WORK TO COMPLETE: Repeat the records word for word.

Items listed in a dataset:
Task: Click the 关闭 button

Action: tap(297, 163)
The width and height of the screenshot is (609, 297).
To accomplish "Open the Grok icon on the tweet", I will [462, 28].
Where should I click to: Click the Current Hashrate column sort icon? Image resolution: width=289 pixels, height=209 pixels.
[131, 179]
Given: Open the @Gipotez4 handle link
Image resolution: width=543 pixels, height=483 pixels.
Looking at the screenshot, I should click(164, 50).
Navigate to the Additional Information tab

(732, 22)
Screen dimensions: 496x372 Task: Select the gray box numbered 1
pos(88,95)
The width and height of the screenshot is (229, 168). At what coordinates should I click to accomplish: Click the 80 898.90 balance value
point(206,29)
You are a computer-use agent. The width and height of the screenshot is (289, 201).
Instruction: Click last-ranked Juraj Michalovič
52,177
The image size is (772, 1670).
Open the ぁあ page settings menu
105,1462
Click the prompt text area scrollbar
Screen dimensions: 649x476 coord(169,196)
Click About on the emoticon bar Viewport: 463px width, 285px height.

SOLUTION TO THIS TASK:
Task: Click the 关闭 button

Action: tap(297, 163)
The width and height of the screenshot is (609, 297).
To accomplish "Open the Grok icon on the tweet", I will [462, 28].
Where should I click to: Click the Current Hashrate column sort icon? Image resolution: width=289 pixels, height=209 pixels.
[131, 179]
Given: Open the @Gipotez4 handle link
Image resolution: width=543 pixels, height=483 pixels.
Looking at the screenshot, I should click(164, 50).
Navigate to the Additional Information tab

(732, 22)
Screen dimensions: 496x372 Task: Select the gray box numbered 1
pos(88,95)
The width and height of the screenshot is (229, 168). At what coordinates should I click to accomplish: Click the 80 898.90 balance value
point(206,29)
You are a computer-use agent. The width and height of the screenshot is (289, 201).
Instruction: Click last-ranked Juraj Michalovič
52,177
The image size is (772, 1670).
Open the ぁあ page settings menu
105,1462
Click the prompt text area scrollbar
Screen dimensions: 649x476 coord(169,196)
Click About on the emoticon bar Viewport: 463px width, 285px height.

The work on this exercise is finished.